In the December 1992 edition of Dragon (Issue 188), Rick Swan was initially impressed by the contents of the game box: "The dozens of plastic pieces, detailed down to the bolts on the war hammers and scowls on the goblins, are a miniaturist’s dream. The enormous vinyl battle map, with nearly 25 square feet of green fields and azure rivers, may be the biggest playing area ever included in a board game. Throw in a 5” plastic castle, a handful of skull dice, and enough odds and ends to bury the family dog, and it's like a visit from Santa Claus." But Swan was disappointed with every other aspect of the game.
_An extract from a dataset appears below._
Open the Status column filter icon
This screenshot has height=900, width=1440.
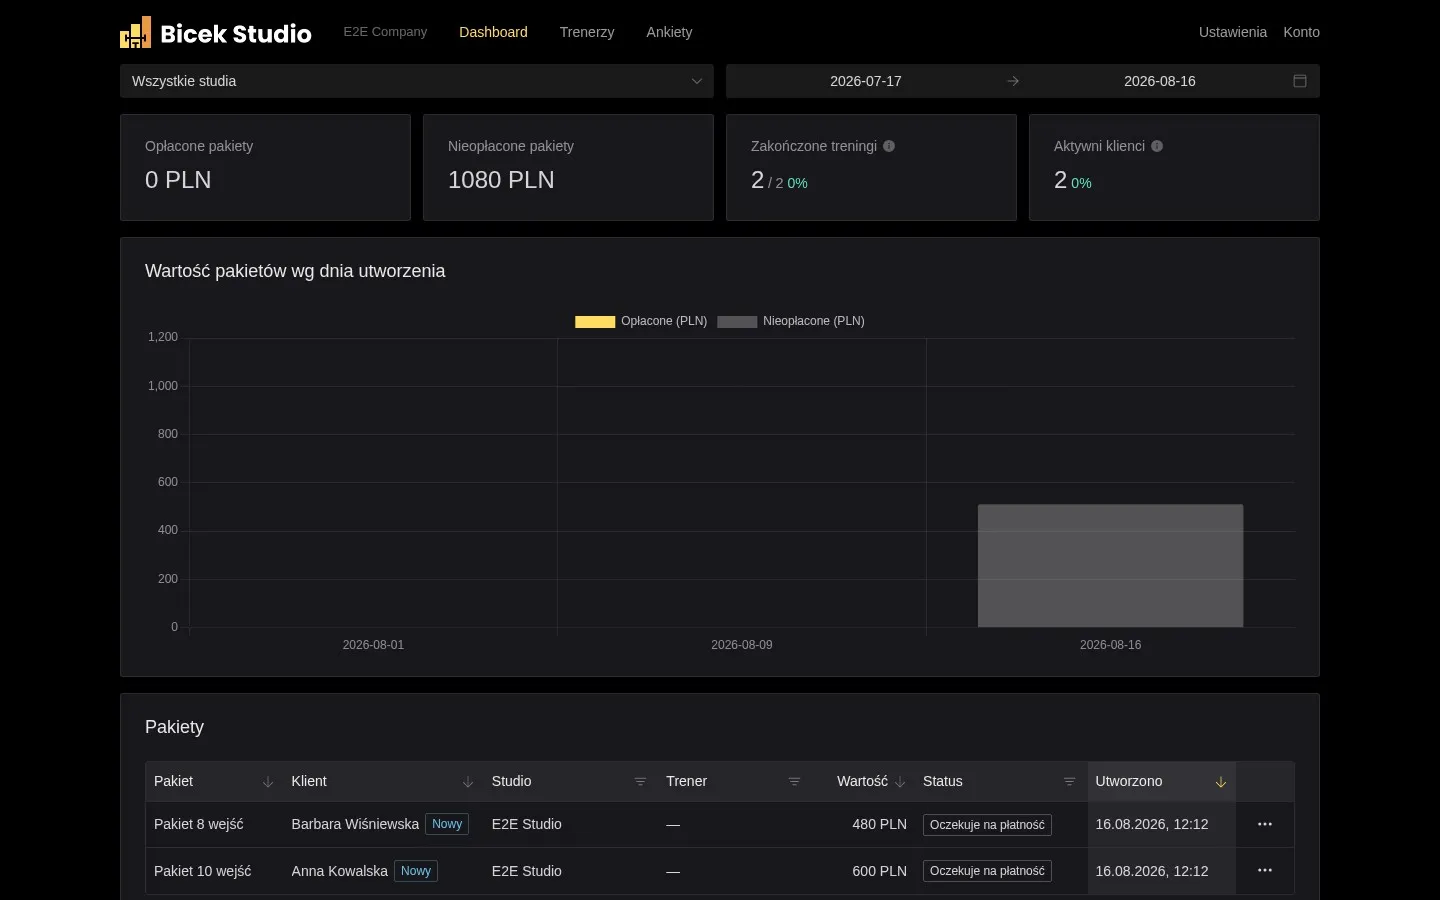[x=1070, y=782]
He felt the rules were overly simplistic, "as if the designers were afraid that excessive decision-making might cause the players’ heads to explode." And despite all of the different playing pieces, Swan noted that "there’s no meaningful difference between the various units, as just about all of them move and attack the same way." Despite its issues, he pointed out that when he play-tested it with grade-school kids, "everyone one of them adored ... a game big enough to fill the living-room floor." For this reason, Swan raised his rating of the game from poor to an average rating of 3.5 stars out of 6.
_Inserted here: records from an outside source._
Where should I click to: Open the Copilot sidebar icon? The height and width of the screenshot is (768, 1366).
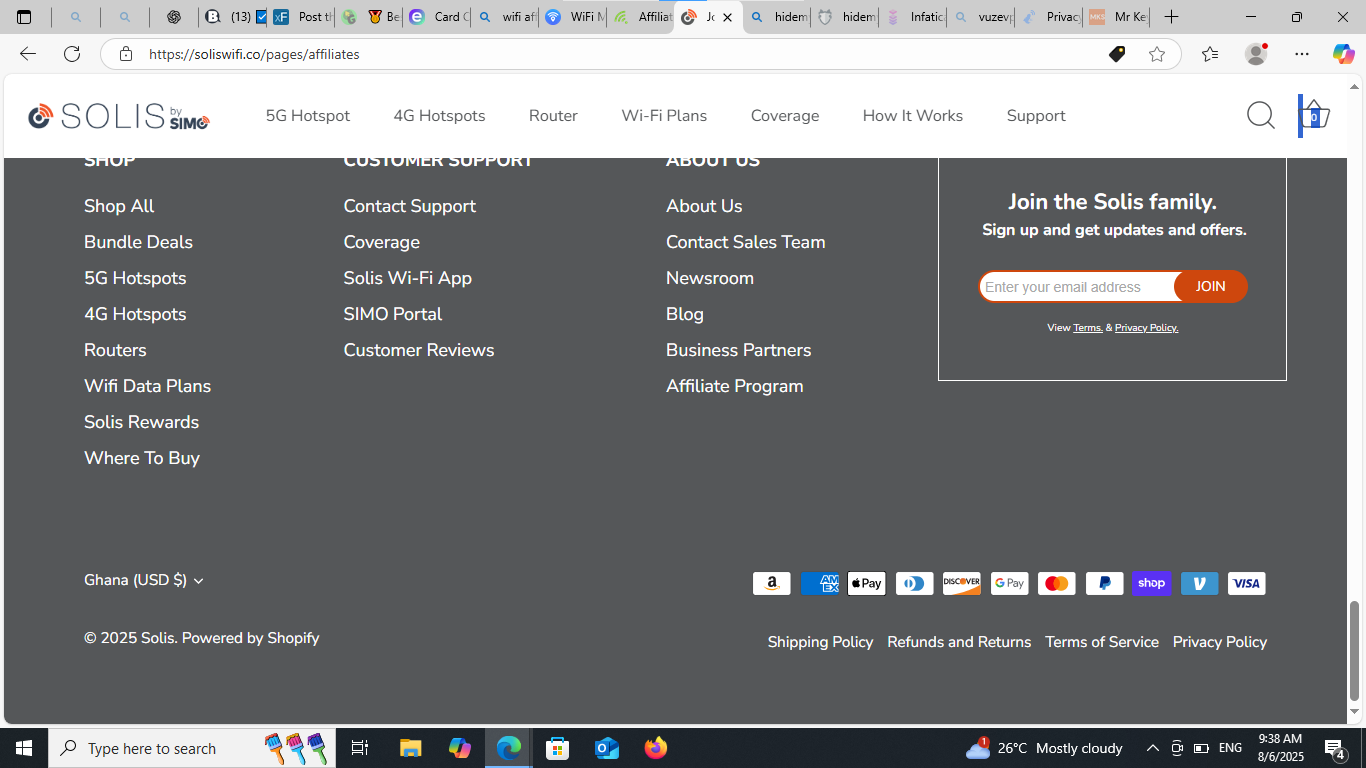pyautogui.click(x=1343, y=54)
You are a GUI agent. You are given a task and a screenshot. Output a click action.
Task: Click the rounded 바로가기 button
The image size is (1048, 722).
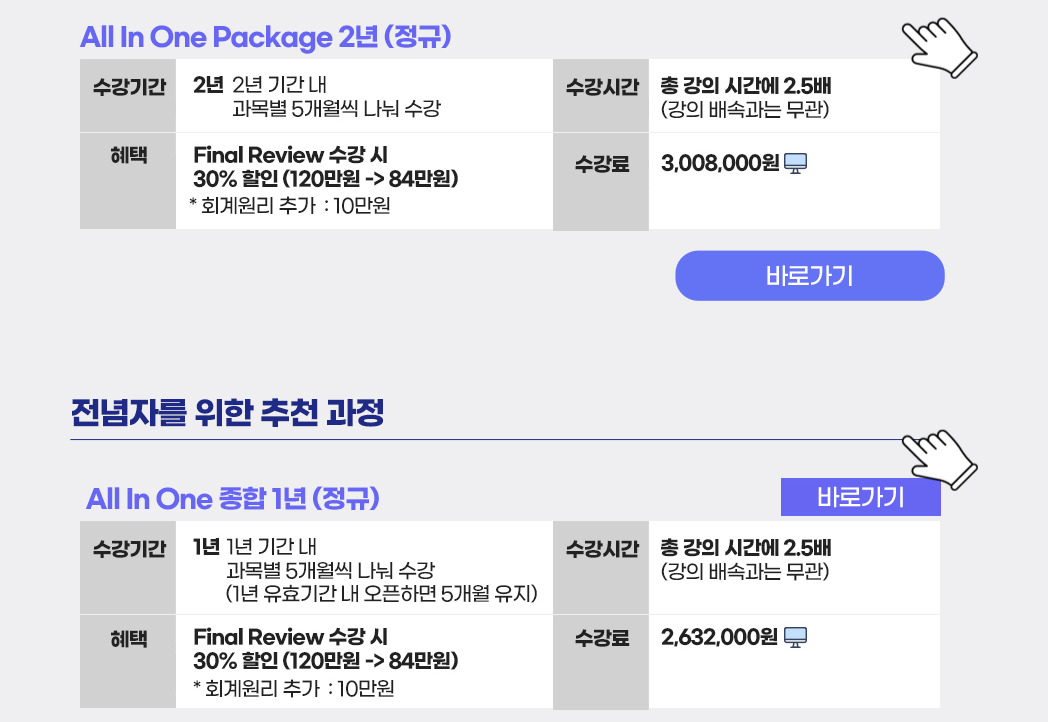(809, 275)
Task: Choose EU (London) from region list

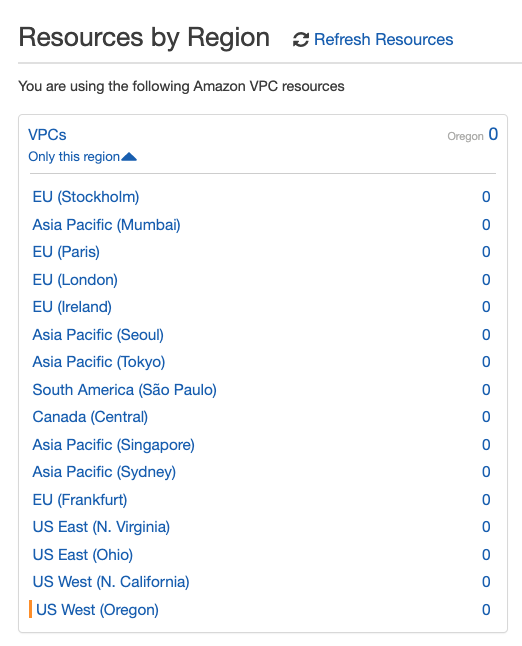Action: (75, 280)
In the November–December 1992 edition of Casus Belli (Issue #72), the reviewer noted the large game box packed with colourful, high-quality components, commenting, "Milton Bradley always pushes the limits of the quantity of material present in its games." However, the reviewer found that the rules were far too over-simplified for adults, "but it is true that this is a board game aimed at a fairly young audience." The reviewer concluded, "Before we mourn the fate of poor buyers who were dazzled by the profusion and quality of the material [...] the option exists to upgrade the rules system at your convenience."

It was reviewed in Challenge #74 (1994).

In a 2022 interview, Battle Masters designer Stephen Baker reflected on criticisms that the game lacks strategic depth:

There is more strategy to it than you realize. I once had a US designer tell me it was too luck driven. We played fourteen games in a row swapping sides after each game. I won all fourteen. You have to deploy and play to the strengths of your army and you have to watch what cards have been played.